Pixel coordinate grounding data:
↓
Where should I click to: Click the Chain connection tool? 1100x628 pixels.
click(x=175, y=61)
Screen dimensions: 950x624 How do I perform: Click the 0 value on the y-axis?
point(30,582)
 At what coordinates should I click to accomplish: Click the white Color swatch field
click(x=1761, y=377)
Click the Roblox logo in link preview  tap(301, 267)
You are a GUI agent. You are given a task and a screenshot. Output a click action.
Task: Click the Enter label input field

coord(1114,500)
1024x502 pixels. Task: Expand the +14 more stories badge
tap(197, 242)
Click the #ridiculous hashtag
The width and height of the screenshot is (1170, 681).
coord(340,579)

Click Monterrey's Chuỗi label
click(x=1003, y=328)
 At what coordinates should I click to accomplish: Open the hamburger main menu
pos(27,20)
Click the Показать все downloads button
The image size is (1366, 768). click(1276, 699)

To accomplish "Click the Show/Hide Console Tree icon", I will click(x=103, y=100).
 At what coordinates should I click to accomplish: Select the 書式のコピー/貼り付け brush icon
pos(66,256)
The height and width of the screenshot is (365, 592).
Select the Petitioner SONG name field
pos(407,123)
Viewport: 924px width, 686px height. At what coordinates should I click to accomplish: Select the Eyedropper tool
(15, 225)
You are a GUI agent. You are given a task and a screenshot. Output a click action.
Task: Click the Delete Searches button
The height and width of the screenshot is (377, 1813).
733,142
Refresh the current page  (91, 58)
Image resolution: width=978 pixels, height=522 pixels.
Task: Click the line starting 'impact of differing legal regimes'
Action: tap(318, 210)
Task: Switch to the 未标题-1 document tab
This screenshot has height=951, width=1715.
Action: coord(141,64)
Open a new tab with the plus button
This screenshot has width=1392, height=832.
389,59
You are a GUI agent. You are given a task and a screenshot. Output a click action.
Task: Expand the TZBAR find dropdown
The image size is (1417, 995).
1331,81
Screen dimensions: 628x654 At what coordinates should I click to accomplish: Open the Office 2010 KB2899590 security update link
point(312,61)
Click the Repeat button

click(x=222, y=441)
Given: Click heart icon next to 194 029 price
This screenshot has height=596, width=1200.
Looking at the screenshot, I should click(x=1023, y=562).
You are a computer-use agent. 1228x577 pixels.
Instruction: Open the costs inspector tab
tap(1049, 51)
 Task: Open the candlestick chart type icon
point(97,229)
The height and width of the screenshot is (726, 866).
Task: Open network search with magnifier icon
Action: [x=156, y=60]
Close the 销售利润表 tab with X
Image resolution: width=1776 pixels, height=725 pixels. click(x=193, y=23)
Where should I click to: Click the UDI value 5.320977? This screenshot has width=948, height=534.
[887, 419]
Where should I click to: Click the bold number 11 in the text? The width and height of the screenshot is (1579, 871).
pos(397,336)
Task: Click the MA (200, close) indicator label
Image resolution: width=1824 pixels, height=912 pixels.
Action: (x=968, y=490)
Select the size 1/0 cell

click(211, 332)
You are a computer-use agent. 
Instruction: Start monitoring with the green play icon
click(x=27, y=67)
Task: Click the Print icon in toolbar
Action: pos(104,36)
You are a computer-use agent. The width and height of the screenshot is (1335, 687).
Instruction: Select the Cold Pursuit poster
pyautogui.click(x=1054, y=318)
↑
* EXERCISE BRIEF
For this exercise, output exactly the lines above from the line with "The image size is (1417, 995)." to the line with "Given: Click heart icon next to 194 029 price", counting both, and leave out the rest.

* PROBLEM SOLUTION
The image size is (1417, 995).
1331,81
Screen dimensions: 628x654 At what coordinates should I click to accomplish: Open the Office 2010 KB2899590 security update link
point(312,61)
Click the Repeat button

click(x=222, y=441)
Given: Click heart icon next to 194 029 price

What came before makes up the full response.